林国庆沉默了一会儿,“所以你爷爷在干嘛?”
“丝织厂光荣退休的八级工!”
哦,这是真牛逼。
“那你爸呢?”
“棉纺厂车间主任!”
也不错,看来又是个富家子弟。
“那你呢?”
胡利民:“……刚不是说了,丝织厂供销科的……”
“科长?”
“……科员。”
林国庆斜睨着他,给胡利民看的有些恼羞,
“干嘛!瞧不起我啊!你知道我们丝织厂有多大嘛!每年为国家创造多少利益嘛!你们村办企业一年加起来都不一定有我们半年的利润多。
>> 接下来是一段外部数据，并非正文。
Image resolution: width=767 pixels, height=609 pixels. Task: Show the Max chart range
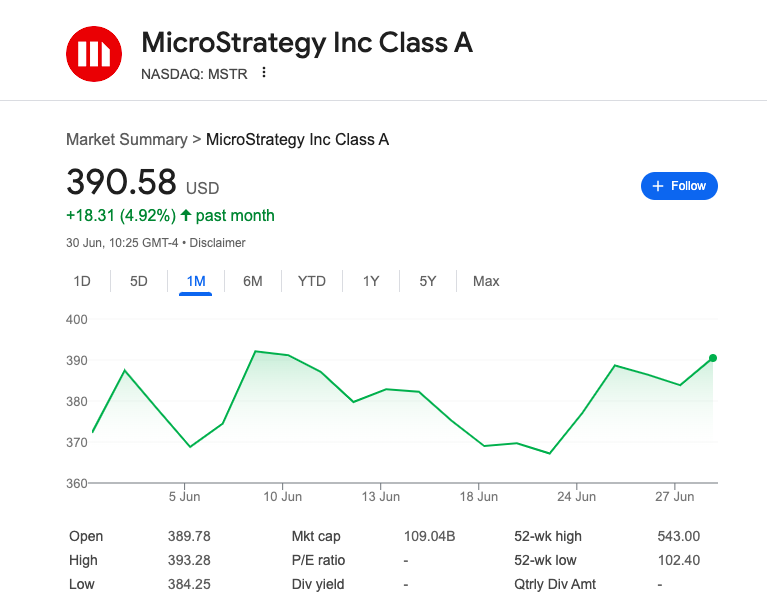[x=486, y=281]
你虽然说是个科长,工资可能还没我高呢!
我干的可是外贸!外贸你懂不懂!赚的是美金!创的是外汇!”
啧,瞧这话说的那么急,说话的艺术都去哪里了?
“我一个泥腿子有什么好瞧不起你个世家子弟的?我就是想说,你不觉得你们家这一代代的……”一代不如一代吗?
胡利民也被噎着了,你了半天想不出一句反驳的话来,最后气的一屁股坐回自己的椅子上,开始往口袋里摸烟。
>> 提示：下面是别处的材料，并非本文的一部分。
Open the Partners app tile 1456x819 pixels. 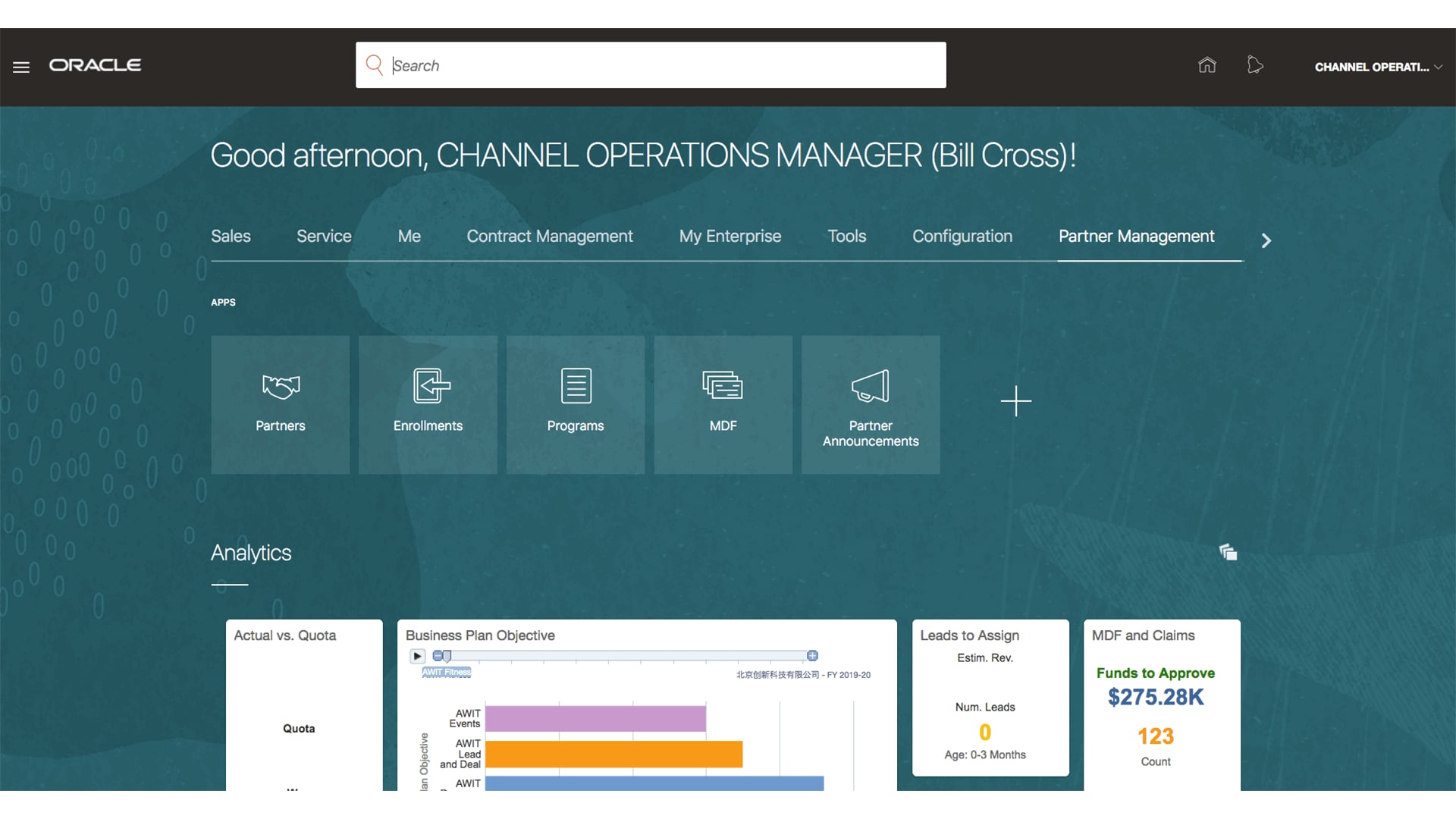(281, 405)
“我是混的不怎么样,申请开课也就是为了打发时间,你爱上上,不上拉倒!”
这下轮到林国庆不乐意了,“别啊!我上呀!”
说着他拉了把椅子过来,横跨在椅子上,抱着椅背,坐在胡利民对面,还从口袋里掏出两块钱来。
“说白了咱俩都是干销售的,虽然不是一个行业的,但也的确是要学习一下怎么说话,咱俩互通有无,说不定哪天你就进步到了你们国营厂科长的位置上,我就哒哒哒冲上去变成了厂长呢!”
这话说得纯属安慰人,但胡利民也没在意,摸烟的手一定停在了半空中,他就是两眼盯着那两块钱发呆,脸上表情尽是不可思议,“你真要报名上课啊?”
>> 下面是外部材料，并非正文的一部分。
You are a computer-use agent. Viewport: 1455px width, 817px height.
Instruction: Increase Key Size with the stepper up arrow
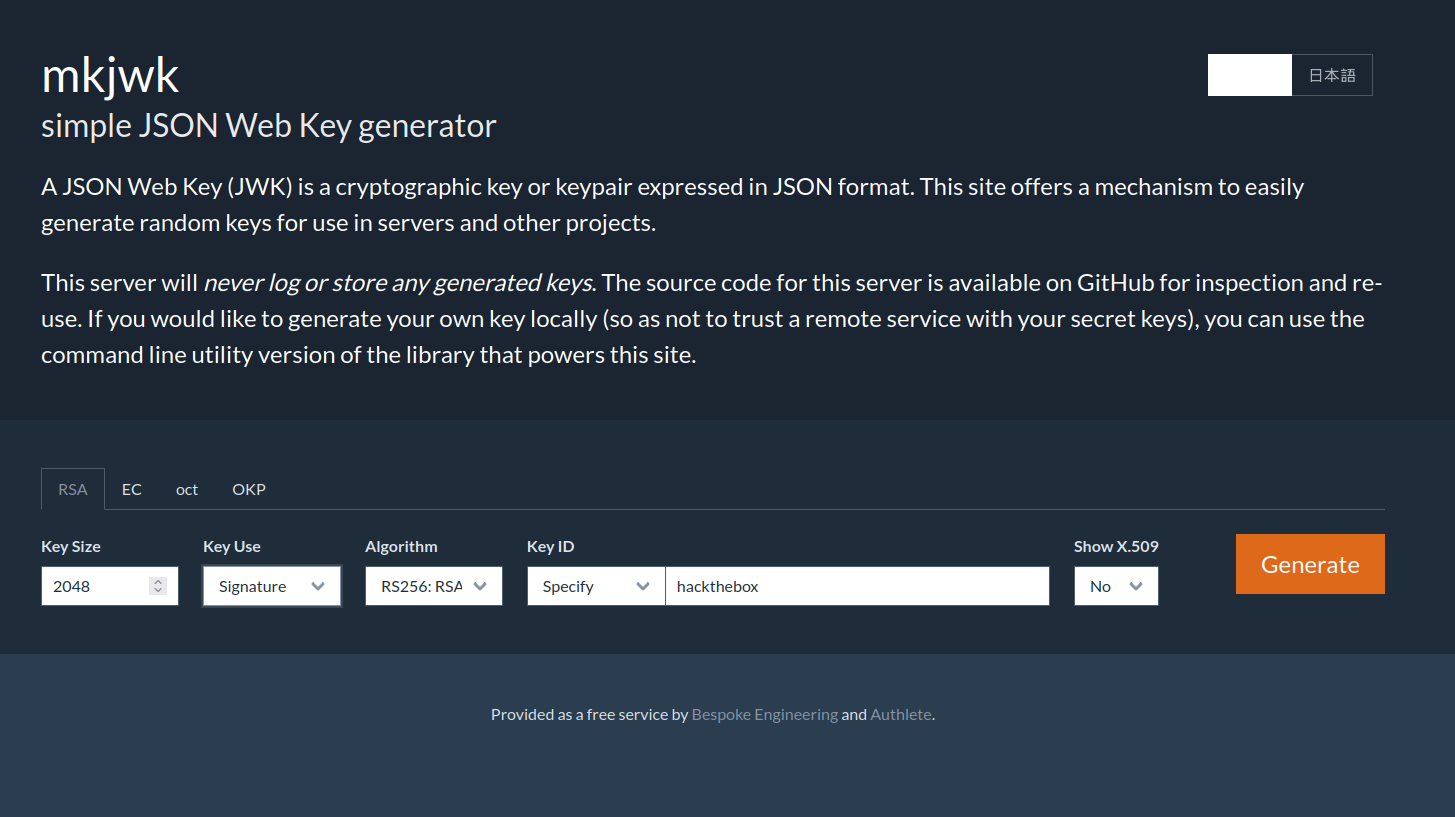pyautogui.click(x=158, y=582)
“对啊,你这不就是开班授课吗?”林国庆把两块钱推过去,“我闲着也是闲着,其他课我都不是很想上,一定要报的话,还是你这门说话的艺术吧。”
胡利民愣了一会儿,又把那两块钱推了回去,表情也变得有点不好意思了。
“一会儿我给你报上名去,钱我就不收了……我也是闲着没事跑来这打发时间的,要是有两三个学生对着坐,收个学费还像点样子。
现在就我俩,你这钱给的,我感觉自己都像是个要饭的……”
林国庆啧了一声,“谁家给要饭的能给两块啊!世家子弟啊!”
这话一出,两人齐齐乐了起来,胡利民边咳边笑,“行了行了,大清都亡了多少年了,现在是新社会,什么狗屁世家子弟,你就别笑话我了!”
……
最后两人一起靠在了窗口抽烟,林国庆问他得多无聊才会跑了靠后门开课。
结果胡利民说也不是无聊,就是不想在家带孩子,所以才跑出来图清净的。